# TASK GOAL
The required output is every entry, printed exactly as written.

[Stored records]
_____

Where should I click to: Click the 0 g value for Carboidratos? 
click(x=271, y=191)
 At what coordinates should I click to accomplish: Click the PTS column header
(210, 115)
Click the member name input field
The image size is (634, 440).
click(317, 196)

_____

# EXERCISE ANSWER
Where should I click to: Click the 0 g value for Carboidratos? 
click(x=271, y=191)
 At what coordinates should I click to accomplish: Click the PTS column header
(210, 115)
Click the member name input field
The image size is (634, 440).
click(317, 196)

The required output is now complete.